> Consigne 1: D'après l'article consacré au faux rapport de commission royale de 1949, quel organisme a réalisé ce pastiche ?
> Consigne 2: Poursuivez l'article consacré au faux rapport de commission royale de 1949 à partir de sa dernière phrase.

> Page:
========================================

Les péchés de la Commission : Une commission royale pour abolir le Parlement?
Une « commission royale » de 1949 envisageait l’impensable : l’abolition du Parlement. Heureusement, pour les parlementaires d’hier et d’aujourd’hui, le rapport qui en a découlé était un pastiche réalisé par la Tribune de la presse parlementaire, qui a été « soumis irrespectueusement » et qui n’était pas une véritable prescription pour fermer les édifices du Parlement. Dans cet article, l’auteur explore le texte de cette plaisanterie bien ficelée. Il fait remarquer que, bien qu’une partie de l’humour soit probablement encore valable de nos jours, le racisme et le sexisme désinvoltes contenus dans le document signifient que la plupart des lecteurs ne verseront pas de larmes en apprenant que ce document a été oublié depuis longtemps et qu’il accumule de la poussière – tout comme certains des véritables rapports de commission que le document parodie.
Forrest D. Pass
La lecture des rapports des commissions royales est un avantage ou un risque professionnel pour les parlementaires et les historiens. J’ai parcouru ma juste part au fil des ans, du rapport de la Commission Kellock-Taschereau sur l’affaire Gouzenko de 1946, qui se lit un peu comme un roman de John Le Carré, au Rapport de la Commission d’enquête sur la construction du chemin de fer transcontinental (1914), qui se lit, eh bien, comme le Rapport de la Commission d’enquête sur la construction du chemin de fer transcontinental. Pourtant, lorsque j’ai pris connaissance d’un tel rapport lors d’une vente de succession à Ottawa, il m’a fallu un moment pour me rendre compte que j’avais un pastiche de rapport oublié depuis longtemps plutôt qu’un rapport authentique.

========================================

> Extrait de données:

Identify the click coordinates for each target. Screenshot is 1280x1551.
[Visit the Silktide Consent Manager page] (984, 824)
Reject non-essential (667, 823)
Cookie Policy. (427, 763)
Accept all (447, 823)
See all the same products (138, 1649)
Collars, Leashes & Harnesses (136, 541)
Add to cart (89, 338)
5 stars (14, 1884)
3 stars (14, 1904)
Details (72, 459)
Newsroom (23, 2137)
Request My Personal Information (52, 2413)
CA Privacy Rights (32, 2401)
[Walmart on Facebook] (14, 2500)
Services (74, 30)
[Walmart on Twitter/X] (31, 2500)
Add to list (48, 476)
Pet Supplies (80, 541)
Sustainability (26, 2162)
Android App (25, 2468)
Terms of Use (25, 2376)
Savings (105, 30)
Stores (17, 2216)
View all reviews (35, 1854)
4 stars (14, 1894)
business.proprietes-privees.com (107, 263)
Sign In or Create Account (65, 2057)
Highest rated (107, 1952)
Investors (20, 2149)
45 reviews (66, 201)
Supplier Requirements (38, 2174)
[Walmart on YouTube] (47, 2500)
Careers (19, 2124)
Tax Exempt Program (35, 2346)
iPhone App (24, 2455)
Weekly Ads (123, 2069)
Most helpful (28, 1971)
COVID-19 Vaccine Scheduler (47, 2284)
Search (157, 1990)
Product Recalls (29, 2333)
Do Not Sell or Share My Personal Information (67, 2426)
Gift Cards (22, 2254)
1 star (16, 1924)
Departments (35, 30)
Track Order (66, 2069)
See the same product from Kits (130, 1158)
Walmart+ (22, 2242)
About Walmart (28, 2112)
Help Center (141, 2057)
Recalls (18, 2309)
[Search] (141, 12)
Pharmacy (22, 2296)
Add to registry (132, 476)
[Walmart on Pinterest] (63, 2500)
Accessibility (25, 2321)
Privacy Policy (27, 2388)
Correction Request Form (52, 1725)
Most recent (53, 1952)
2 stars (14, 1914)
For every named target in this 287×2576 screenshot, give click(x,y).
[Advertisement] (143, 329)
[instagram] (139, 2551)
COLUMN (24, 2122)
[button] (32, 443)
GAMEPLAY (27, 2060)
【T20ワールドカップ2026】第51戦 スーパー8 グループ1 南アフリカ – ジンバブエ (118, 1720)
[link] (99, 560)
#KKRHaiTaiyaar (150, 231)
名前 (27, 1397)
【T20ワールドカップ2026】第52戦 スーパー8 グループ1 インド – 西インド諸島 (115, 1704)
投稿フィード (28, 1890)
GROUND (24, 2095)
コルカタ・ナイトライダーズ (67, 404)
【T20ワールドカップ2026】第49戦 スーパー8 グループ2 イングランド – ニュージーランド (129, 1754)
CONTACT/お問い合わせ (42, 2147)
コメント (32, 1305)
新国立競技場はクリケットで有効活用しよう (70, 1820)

========================================

> Corrigé 1: La Tribune de la presse parlementaire.

> Corrigé 2:
Même en ces temps de contrefaçons numériques, il y a beaucoup d’éléments admirables dans la créativité analogique de cette blague du milieu du siècle. En tant qu’objet, le Report of the Royal Commission to Investigate the Proposal that Parliament be Abolished (rapport de la Commission royale d’enquête sur la proposition d’abolition du Parlement) reproduit l’aspect général des véritables rapports de commission royale, de sa couverture bleue et de son caractère d’imprimerie jusqu’au cliché d’imprimerie utilisé pour les armoiries sur la page couverture et la page titre. L’Imprimeur du Roi était peut-être au courant de la blague. Outre le titre, la date du décret de nomination de la commission, soit le 1er avril 1949, est l’indication la plus claire que la proposition d’abolir le Parlement n’a pas été formulée en toute sincérité. Le coupable était la Tribune de la presse parlementaire, qui a préparé le « rapport » comme souvenir de son dîner annuel.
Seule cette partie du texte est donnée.